> Entries on locating words and elements:
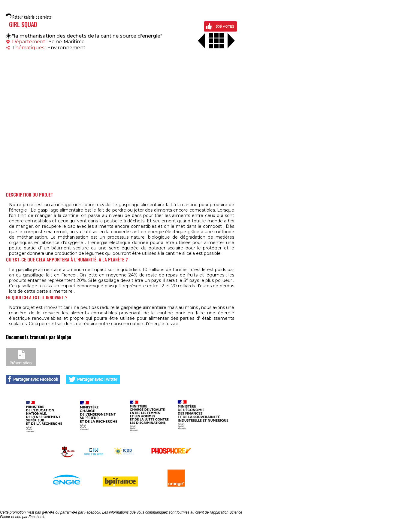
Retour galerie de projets (29, 17)
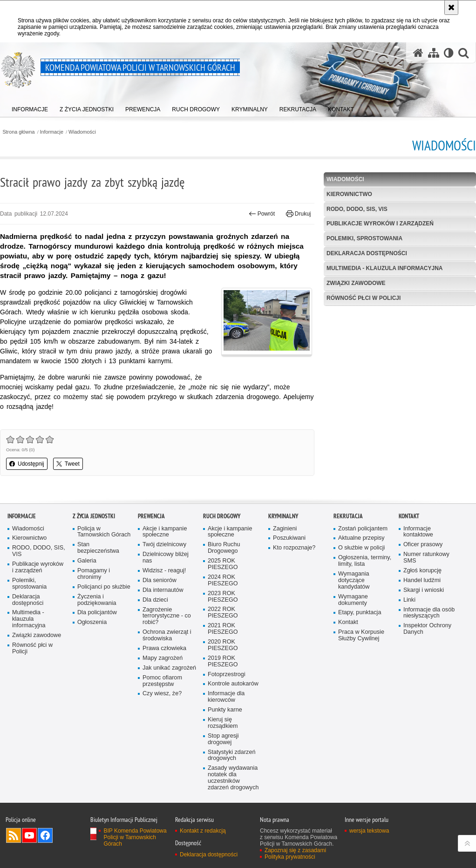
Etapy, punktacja (360, 626)
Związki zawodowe (356, 283)
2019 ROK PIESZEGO (223, 675)
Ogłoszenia (92, 636)
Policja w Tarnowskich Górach (104, 545)
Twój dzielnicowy (164, 558)
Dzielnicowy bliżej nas (165, 571)
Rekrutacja (348, 529)
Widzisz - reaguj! (164, 584)
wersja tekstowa (369, 844)
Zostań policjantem (363, 542)
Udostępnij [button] (27, 464)
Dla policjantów (97, 626)
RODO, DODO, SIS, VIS (357, 209)
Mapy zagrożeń (163, 671)
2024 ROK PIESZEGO (223, 594)
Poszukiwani (289, 551)
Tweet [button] (68, 464)
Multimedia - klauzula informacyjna (385, 268)
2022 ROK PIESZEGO (223, 626)
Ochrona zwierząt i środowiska (167, 649)
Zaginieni (285, 542)
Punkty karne (225, 723)
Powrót (262, 214)
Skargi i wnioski (423, 604)
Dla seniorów (159, 594)
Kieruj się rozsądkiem (223, 736)
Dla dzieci (155, 613)
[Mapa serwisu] (434, 53)
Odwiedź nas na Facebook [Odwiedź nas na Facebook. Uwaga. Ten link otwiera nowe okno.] (45, 849)
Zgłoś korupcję (422, 584)
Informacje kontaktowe (418, 545)
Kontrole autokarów (233, 697)
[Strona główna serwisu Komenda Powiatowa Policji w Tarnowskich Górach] (418, 53)
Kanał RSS (14, 849)
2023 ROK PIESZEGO (223, 610)
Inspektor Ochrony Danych (427, 642)
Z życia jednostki (94, 529)
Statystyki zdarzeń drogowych (231, 768)
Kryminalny (283, 529)
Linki (409, 613)
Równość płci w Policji (363, 298)
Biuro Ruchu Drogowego (224, 561)
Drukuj (298, 214)
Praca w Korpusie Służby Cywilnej (361, 649)
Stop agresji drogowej (223, 753)
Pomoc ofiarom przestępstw (162, 694)
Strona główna (18, 132)
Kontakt (348, 636)
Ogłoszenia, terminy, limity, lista (365, 574)
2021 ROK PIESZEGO (223, 642)
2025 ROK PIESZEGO (223, 577)
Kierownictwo (349, 194)
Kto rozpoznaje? (294, 561)
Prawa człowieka (164, 662)
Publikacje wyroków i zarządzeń (380, 224)
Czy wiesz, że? (162, 707)
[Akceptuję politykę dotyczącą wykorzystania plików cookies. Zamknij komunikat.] (451, 7)
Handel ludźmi (422, 594)
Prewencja (151, 529)
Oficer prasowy (423, 558)
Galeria (87, 574)
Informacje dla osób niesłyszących (429, 626)
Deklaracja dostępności (367, 253)
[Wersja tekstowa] (449, 53)
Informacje (52, 132)
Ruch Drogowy (222, 529)
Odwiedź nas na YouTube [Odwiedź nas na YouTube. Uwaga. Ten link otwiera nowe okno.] (29, 849)
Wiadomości (82, 132)
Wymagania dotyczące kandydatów (354, 594)
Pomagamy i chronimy (94, 587)
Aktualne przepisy (361, 551)
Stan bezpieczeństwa (98, 561)
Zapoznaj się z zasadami (295, 864)
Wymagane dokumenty (353, 613)
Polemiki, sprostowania (364, 238)
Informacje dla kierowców (226, 710)
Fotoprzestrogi (226, 687)
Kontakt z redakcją (203, 844)
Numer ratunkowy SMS (426, 571)
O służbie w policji (361, 561)
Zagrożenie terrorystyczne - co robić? (167, 629)
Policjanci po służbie (104, 600)
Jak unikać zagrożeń (169, 681)
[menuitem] (30, 107)
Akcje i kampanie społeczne (164, 545)
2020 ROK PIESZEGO (223, 658)
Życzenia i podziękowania (97, 613)
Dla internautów (163, 604)
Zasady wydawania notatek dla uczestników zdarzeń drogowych (233, 791)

> SET EXERCISE: Write out again everything from the row that contains "Ogłoszenia (92, 636)" down to the row that contains "Tweet [button] (68, 464)", both ends included, keeping each request as it stands. Multiply every coordinate in the answers by 2.3 and round to whole numbers, with halves rounded up.

> COMPLETED TASK:
Ogłoszenia (212, 1463)
Policja w Tarnowskich Górach (239, 1254)
Twój dzielnicowy (377, 1283)
Dzielnicowy bliżej nas (380, 1313)
Rekrutacja (800, 1217)
Widzisz - reaguj! (377, 1343)
wersja tekstowa (849, 1941)
Zostań policjantem (835, 1247)
Udostępnij [button] (62, 1067)
Dla policjantów (223, 1440)
RODO, DODO, SIS, VIS (821, 481)
Mapy zagrożeń (375, 1543)
2024 ROK PIESZEGO (513, 1366)
Poszukiwani (665, 1267)
Tweet [button] (156, 1067)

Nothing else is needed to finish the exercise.